[Items stored from a collection]
** START **

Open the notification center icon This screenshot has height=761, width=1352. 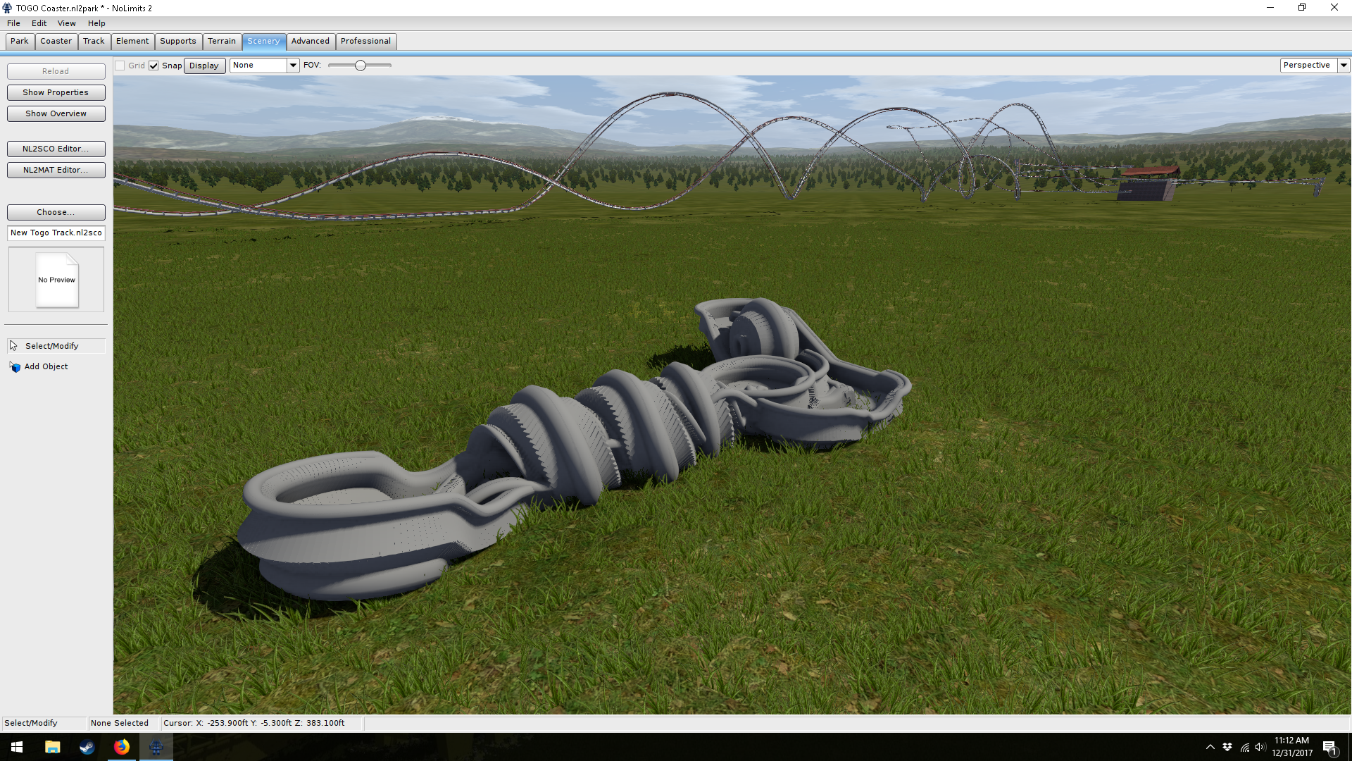click(1329, 747)
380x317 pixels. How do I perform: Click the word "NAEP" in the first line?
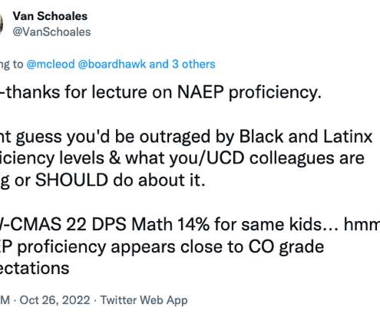pyautogui.click(x=200, y=92)
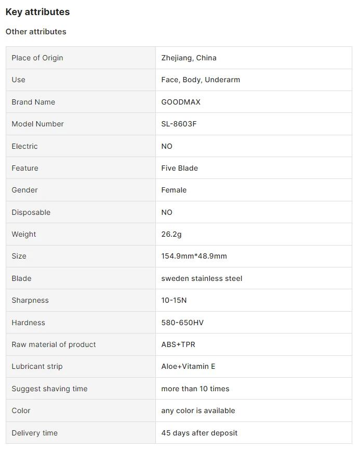This screenshot has width=358, height=449.
Task: Select the ABS+TPR raw material value
Action: click(x=178, y=344)
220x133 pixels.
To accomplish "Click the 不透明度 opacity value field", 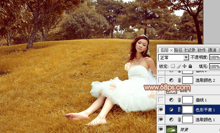I will point(215,57).
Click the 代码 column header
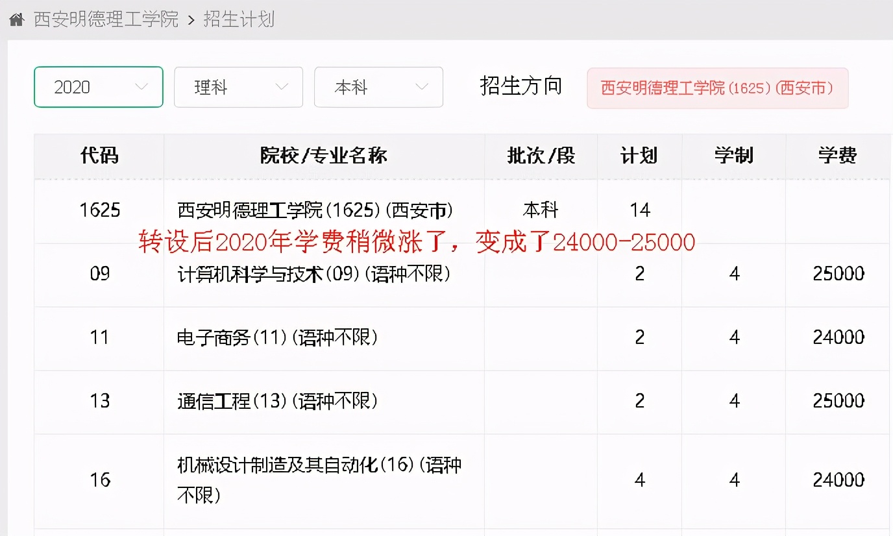This screenshot has width=893, height=536. [98, 156]
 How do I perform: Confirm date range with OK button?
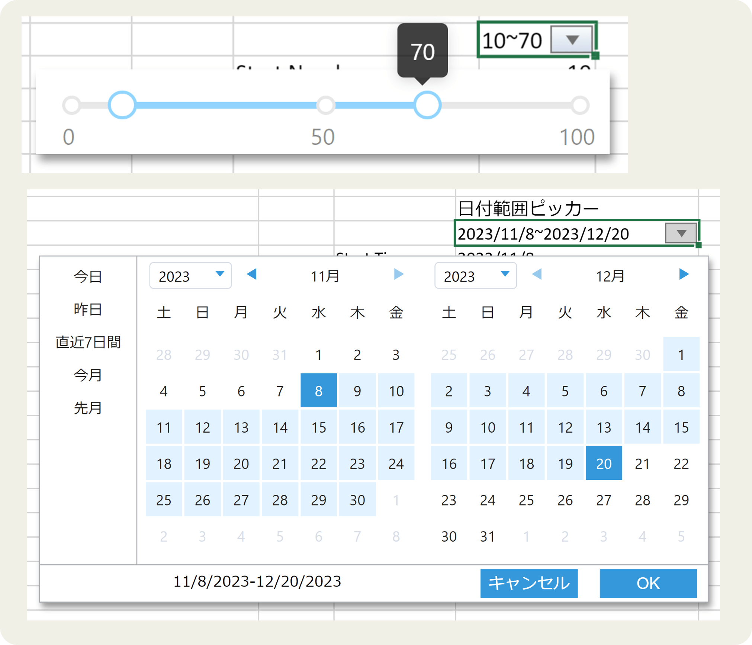(648, 583)
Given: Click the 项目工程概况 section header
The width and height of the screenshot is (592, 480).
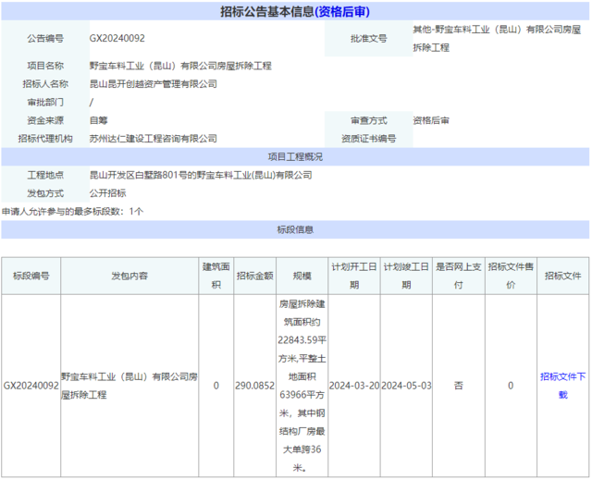Looking at the screenshot, I should [295, 156].
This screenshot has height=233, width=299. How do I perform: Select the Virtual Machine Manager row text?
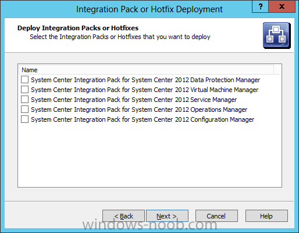[145, 90]
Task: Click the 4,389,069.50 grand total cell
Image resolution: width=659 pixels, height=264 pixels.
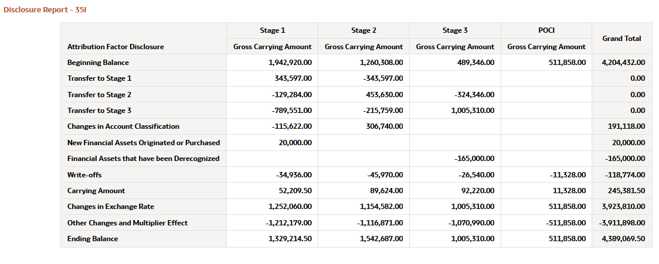Action: [x=621, y=239]
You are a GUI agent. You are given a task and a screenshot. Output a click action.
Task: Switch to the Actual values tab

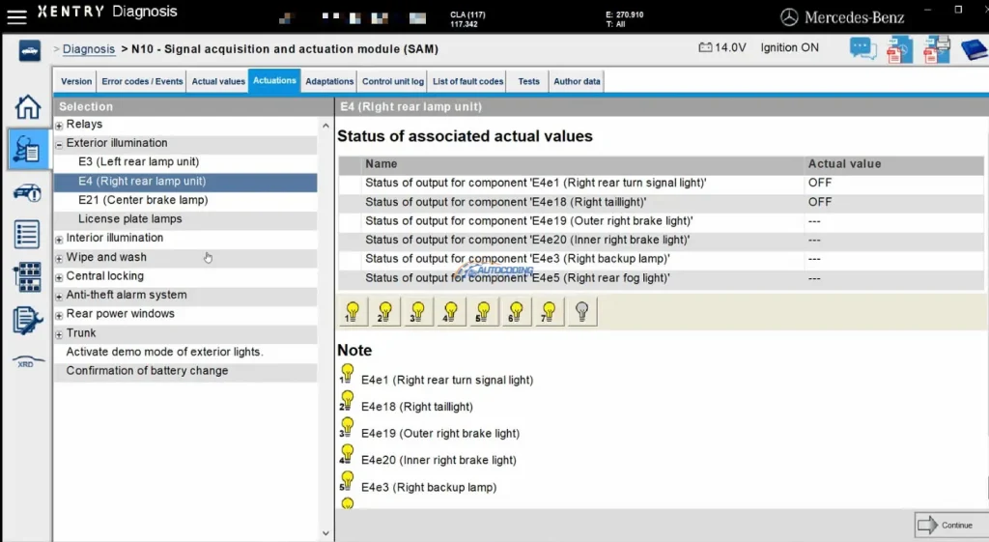218,81
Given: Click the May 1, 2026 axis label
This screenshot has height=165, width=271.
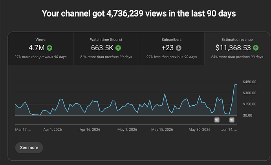Looking at the screenshot, I should [x=127, y=130].
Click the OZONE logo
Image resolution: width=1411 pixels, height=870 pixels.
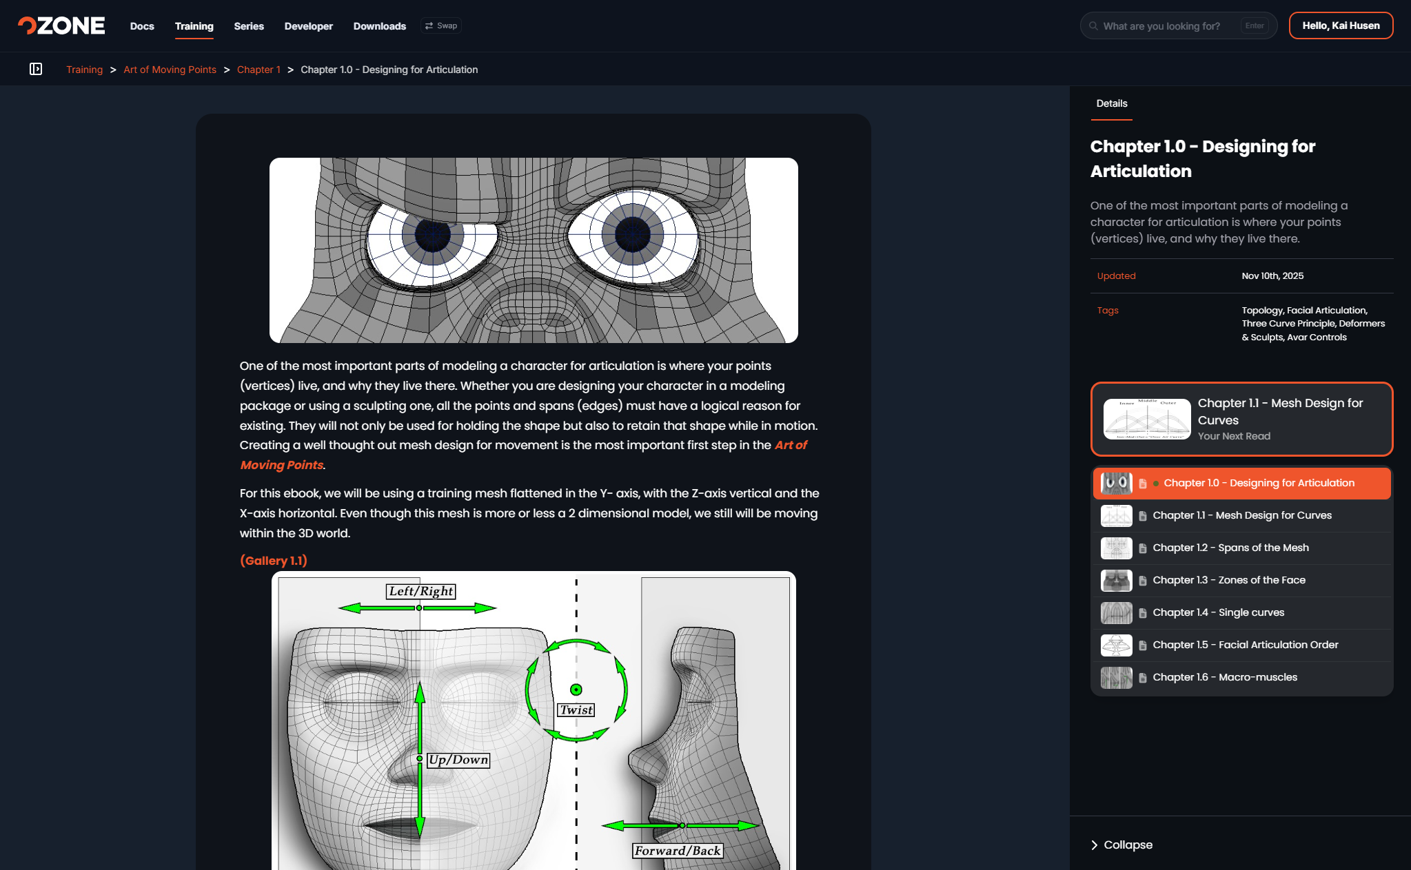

** END **

**Your instructions**
Extract each line of the records above that contains the word "header".

**The output**
Click the 代码 column header
Given: Click the 项目工程概况 section header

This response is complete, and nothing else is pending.